Problem description
Copy out all of the items below, switching every "Instruction" to "Command" and leaving everything else unchanged.

________

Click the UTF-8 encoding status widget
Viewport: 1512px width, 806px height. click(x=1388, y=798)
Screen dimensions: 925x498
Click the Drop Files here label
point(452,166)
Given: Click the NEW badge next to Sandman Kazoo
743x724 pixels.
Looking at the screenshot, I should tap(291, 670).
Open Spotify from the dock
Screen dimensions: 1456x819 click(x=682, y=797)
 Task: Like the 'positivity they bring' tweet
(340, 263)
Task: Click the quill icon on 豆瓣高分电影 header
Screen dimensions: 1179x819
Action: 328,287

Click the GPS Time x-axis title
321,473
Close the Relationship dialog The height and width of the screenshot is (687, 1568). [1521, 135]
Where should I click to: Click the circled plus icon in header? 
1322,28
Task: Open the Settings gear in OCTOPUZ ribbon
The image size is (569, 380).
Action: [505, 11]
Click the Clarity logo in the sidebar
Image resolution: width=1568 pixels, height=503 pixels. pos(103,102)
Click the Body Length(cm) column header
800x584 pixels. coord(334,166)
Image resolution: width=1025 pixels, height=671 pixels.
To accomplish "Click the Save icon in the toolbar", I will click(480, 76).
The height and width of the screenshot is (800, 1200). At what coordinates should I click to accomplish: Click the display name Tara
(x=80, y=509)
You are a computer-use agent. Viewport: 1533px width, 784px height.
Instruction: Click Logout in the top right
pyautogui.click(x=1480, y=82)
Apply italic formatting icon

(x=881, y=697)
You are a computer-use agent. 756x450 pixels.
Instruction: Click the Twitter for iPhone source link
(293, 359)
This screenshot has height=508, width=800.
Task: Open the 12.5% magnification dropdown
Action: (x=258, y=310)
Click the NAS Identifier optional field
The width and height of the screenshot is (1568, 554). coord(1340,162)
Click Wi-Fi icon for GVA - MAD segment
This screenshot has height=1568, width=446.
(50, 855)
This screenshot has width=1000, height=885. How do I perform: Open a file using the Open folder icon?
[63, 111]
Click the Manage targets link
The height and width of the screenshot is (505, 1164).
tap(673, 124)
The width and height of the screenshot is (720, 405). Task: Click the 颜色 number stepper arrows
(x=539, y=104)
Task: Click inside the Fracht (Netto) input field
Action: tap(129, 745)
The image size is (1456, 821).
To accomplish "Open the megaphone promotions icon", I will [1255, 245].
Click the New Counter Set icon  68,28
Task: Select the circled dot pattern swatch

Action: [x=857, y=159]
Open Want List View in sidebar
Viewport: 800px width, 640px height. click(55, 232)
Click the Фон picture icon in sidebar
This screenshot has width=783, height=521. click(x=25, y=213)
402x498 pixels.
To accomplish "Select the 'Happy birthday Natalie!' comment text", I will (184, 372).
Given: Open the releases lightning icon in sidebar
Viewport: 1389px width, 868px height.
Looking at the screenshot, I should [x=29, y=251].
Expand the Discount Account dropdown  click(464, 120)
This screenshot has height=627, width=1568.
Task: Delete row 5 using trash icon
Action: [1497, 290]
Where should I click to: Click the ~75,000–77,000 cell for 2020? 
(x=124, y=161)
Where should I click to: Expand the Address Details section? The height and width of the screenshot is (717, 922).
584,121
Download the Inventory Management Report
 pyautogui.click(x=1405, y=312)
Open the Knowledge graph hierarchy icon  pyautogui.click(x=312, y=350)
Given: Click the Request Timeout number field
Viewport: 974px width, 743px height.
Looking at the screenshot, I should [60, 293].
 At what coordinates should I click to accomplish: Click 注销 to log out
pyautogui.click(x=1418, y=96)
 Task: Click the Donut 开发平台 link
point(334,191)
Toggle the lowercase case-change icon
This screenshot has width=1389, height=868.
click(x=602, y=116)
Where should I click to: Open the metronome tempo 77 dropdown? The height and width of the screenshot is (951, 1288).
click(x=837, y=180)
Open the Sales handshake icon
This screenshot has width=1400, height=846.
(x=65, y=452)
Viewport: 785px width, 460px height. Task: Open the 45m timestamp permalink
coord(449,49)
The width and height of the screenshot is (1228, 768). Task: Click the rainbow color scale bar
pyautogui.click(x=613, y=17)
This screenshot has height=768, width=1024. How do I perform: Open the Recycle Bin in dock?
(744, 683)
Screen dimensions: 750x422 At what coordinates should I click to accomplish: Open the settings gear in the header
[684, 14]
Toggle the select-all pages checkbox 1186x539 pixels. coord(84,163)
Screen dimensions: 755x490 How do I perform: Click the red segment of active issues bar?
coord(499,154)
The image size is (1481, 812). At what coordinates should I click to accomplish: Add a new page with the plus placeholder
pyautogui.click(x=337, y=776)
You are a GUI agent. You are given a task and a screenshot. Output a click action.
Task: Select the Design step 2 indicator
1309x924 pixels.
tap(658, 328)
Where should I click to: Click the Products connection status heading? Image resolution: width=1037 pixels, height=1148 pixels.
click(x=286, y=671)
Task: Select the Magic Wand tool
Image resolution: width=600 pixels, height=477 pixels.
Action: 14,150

________

Answer to this problem
Click the UTF-8 encoding status widget
Viewport: 1512px width, 806px height. click(x=1388, y=798)
Screen dimensions: 925x498
Click the Drop Files here label
point(452,166)
Given: Click the NEW badge next to Sandman Kazoo
743x724 pixels.
Looking at the screenshot, I should tap(291, 670).
Open Spotify from the dock
Screen dimensions: 1456x819 click(x=682, y=797)
 Task: Like the 'positivity they bring' tweet
(340, 263)
Task: Click the quill icon on 豆瓣高分电影 header
Screen dimensions: 1179x819
Action: 328,287

Click the GPS Time x-axis title
321,473
Close the Relationship dialog The height and width of the screenshot is (687, 1568). [1521, 135]
Where should I click to: Click the circled plus icon in header? 
1322,28
Task: Open the Settings gear in OCTOPUZ ribbon
The image size is (569, 380).
Action: [505, 11]
Click the Clarity logo in the sidebar
Image resolution: width=1568 pixels, height=503 pixels. pos(103,102)
Click the Body Length(cm) column header
800x584 pixels. coord(334,166)
Image resolution: width=1025 pixels, height=671 pixels.
To accomplish "Click the Save icon in the toolbar", I will click(480, 76).
The height and width of the screenshot is (800, 1200). At what coordinates should I click to accomplish: Click the display name Tara
(x=80, y=509)
You are a computer-use agent. Viewport: 1533px width, 784px height.
Command: Click Logout in the top right
pyautogui.click(x=1480, y=82)
Apply italic formatting icon

(x=881, y=697)
You are a computer-use agent. 756x450 pixels.
Command: Click the Twitter for iPhone source link
(293, 359)
This screenshot has height=508, width=800.
Task: Open the 12.5% magnification dropdown
Action: (x=258, y=310)
Click the NAS Identifier optional field
The width and height of the screenshot is (1568, 554). coord(1340,162)
Click Wi-Fi icon for GVA - MAD segment
This screenshot has height=1568, width=446.
(50, 855)
This screenshot has width=1000, height=885. How do I perform: Open a file using the Open folder icon?
[63, 111]
Click the Manage targets link
The height and width of the screenshot is (505, 1164).
tap(673, 124)
The width and height of the screenshot is (720, 405). Task: Click the 颜色 number stepper arrows
(x=539, y=104)
Task: Click inside the Fracht (Netto) input field
Action: tap(129, 745)
The image size is (1456, 821).
To accomplish "Open the megaphone promotions icon", I will [1255, 245].
Click the New Counter Set icon  68,28
Task: Select the circled dot pattern swatch

Action: [x=857, y=159]
Open Want List View in sidebar
Viewport: 800px width, 640px height. click(55, 232)
Click the Фон picture icon in sidebar
This screenshot has width=783, height=521. click(x=25, y=213)
402x498 pixels.
To accomplish "Select the 'Happy birthday Natalie!' comment text", I will (184, 372).
Given: Open the releases lightning icon in sidebar
Viewport: 1389px width, 868px height.
Looking at the screenshot, I should [x=29, y=251].
Expand the Discount Account dropdown  click(464, 120)
This screenshot has height=627, width=1568.
Task: Delete row 5 using trash icon
Action: [1497, 290]
Where should I click to: Click the ~75,000–77,000 cell for 2020? 
(x=124, y=161)
Where should I click to: Expand the Address Details section? The height and width of the screenshot is (717, 922).
584,121
Download the Inventory Management Report
 pyautogui.click(x=1405, y=312)
Open the Knowledge graph hierarchy icon  pyautogui.click(x=312, y=350)
Given: Click the Request Timeout number field
Viewport: 974px width, 743px height.
Looking at the screenshot, I should [60, 293].
 At what coordinates should I click to accomplish: Click 注销 to log out
pyautogui.click(x=1418, y=96)
 Task: Click the Donut 开发平台 link
point(334,191)
Toggle the lowercase case-change icon
This screenshot has width=1389, height=868.
click(x=602, y=116)
Where should I click to: Open the metronome tempo 77 dropdown? The height and width of the screenshot is (951, 1288).
click(x=837, y=180)
Open the Sales handshake icon
This screenshot has width=1400, height=846.
(x=65, y=452)
Viewport: 785px width, 460px height. Task: Open the 45m timestamp permalink
coord(449,49)
The width and height of the screenshot is (1228, 768). Task: Click the rainbow color scale bar
pyautogui.click(x=613, y=17)
This screenshot has height=768, width=1024. How do I perform: Open the Recycle Bin in dock?
(744, 683)
Screen dimensions: 750x422 At what coordinates should I click to accomplish: Open the settings gear in the header
[684, 14]
Toggle the select-all pages checkbox 1186x539 pixels. coord(84,163)
Screen dimensions: 755x490 How do I perform: Click the red segment of active issues bar?
coord(499,154)
The image size is (1481, 812). At what coordinates should I click to accomplish: Add a new page with the plus placeholder
pyautogui.click(x=337, y=776)
You are a GUI agent. You are given a task and a screenshot. Output a click action.
Task: Select the Design step 2 indicator
1309x924 pixels.
tap(658, 328)
Where should I click to: Click the Products connection status heading? Image resolution: width=1037 pixels, height=1148 pixels.
click(x=286, y=671)
Task: Select the Magic Wand tool
Image resolution: width=600 pixels, height=477 pixels.
Action: 14,150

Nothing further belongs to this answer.